From the Anthology 

Pandemic Reflections: Five Years Later

All That Has Happened Since The Pandemic

I opened, and then closed an art

gallery, my dream business just

couldn’t survive no visitors, little sales.

But I held it afloat for several years

building frames, doing side projects

that led to purchasing a vacant property

and spending another fourteen months

renovating it alone into a home again

with open floor plans, hardwood floors

a walk-in shower, a new two-car

garage, all built with carpal-tunnel

hands and swollen knees, through two bouts

of pneumonia, one leaving me

hospitalized with blood clots

in my lungs. Still the stars still come

out at night, and last month the planets

all lined up among them, and

on a magical spring afternoon

a year ago the moon swung in front

of the sun, and a circle of faint

twilight lay on the horizon while

we sat in total darkness. Brown bats

fell from their crevices in the shaggy

broken trees and encircled me for

several minutes. I will never

forget the coolness of the air

and the quiet at midday.

The birds still pass through

the yard on their way to and from

the Appalachian mountains and Canadian

Shield, my son finished his studies

in architecture, and we worked two

summers in construction together.

I’ve always wanted to build with him

and we did–– a maple stair rail, laid

tongue & groove flooring, he drew the plans

for the garage.
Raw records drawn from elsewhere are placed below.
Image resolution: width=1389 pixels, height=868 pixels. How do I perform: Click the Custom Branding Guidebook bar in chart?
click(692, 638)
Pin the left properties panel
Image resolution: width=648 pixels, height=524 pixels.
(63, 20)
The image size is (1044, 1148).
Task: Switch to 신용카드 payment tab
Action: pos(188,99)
The city inspector

said it had been a long time since

he’d seen a garage so well-built.

This is what a father & son

can do together. And there were five

years of honey harvests, and five

blackberry pickings from the vines

out back, and the lake froze this year

when it hasn’t for the past three.

And last fall we did the impossible

walking the streets of Florence

and Venice as a tourist family

doing tourist things, eating gelatos

having wine with lunch, and we came

back to an impossible election

and a disgraced insurrectionist

and sexual offender as president

all because we were afraid

of strong Black women, or migrants

eating cats and dogs, a selfish

want for cheap gas and eggs

maybe in that order, who knows?

And in a few short months

the government has been dismantled

and park rangers and health researchers

and foreign aid workers have all lost

their jobs and the economy

continues to tumble on the see-saw

whims of tariffs and other

incompetencies, all avoidable,

self-inflicted by one man,

same man in year five when

he bungled the pandemic

response before leaving

millions to die, mobile morgues

in the streets of New York, my

artist friends scarred by this

sight for the rest of their lives

having to explain the horror

to their kids. The unexplainable,

that is what we’ve learned,

we have learned to explain

away the unfathomable.

And yet the leaves are starting

to appear on the lilac tree by

the drive. And the small flower

clusters are forming, and in two

weeks or so it will bloom and smell

like grandmother’s perfume, so strong

the nectar that Baltimore Orioles

will once again clamor through

the branches, sipping this foreign

liqueur, singing in my bedroom window

and I’ll have forgotten how much

the paltry pension fund has lost,

my son will be home for the summer

looking for work, maybe we’ll

build something again and come

home to dinner together, and sit down

and eat a fine meal with the radio on

telling us the latest insanity.

And we’ll half ignore it because

we’re bone-tired, almost too

tired to take a walk to the lake,

but we will follow the low sun

making its arc to the water,

we’ll say hello to neighbors

who’ve also come to watch

and they’ll ask my son

about his plans and he’ll

shrug and say something

to get them to stop asking

because he doesn’t know,

none of us do, where

this is all headed.

About the Author

Michael Loderstedt's debut book of poetry Why We Fished (published by Redhawk) received the UK Poetry Book Award’s Silver Award in 2023. Other recent poems have recently been published in the NC Literary Review (receiving the James Applewhite Prize in 2021), Muleskinner Review, the Naugatuck River Review, Bangalore Review, Kakalak, Pinesong, and in recent anthologies Light Enters the Grove, Neighborhood Voices, and Poem for Cleveland. Michael received an Ohio Arts Council Fellowship in Literature in 2020.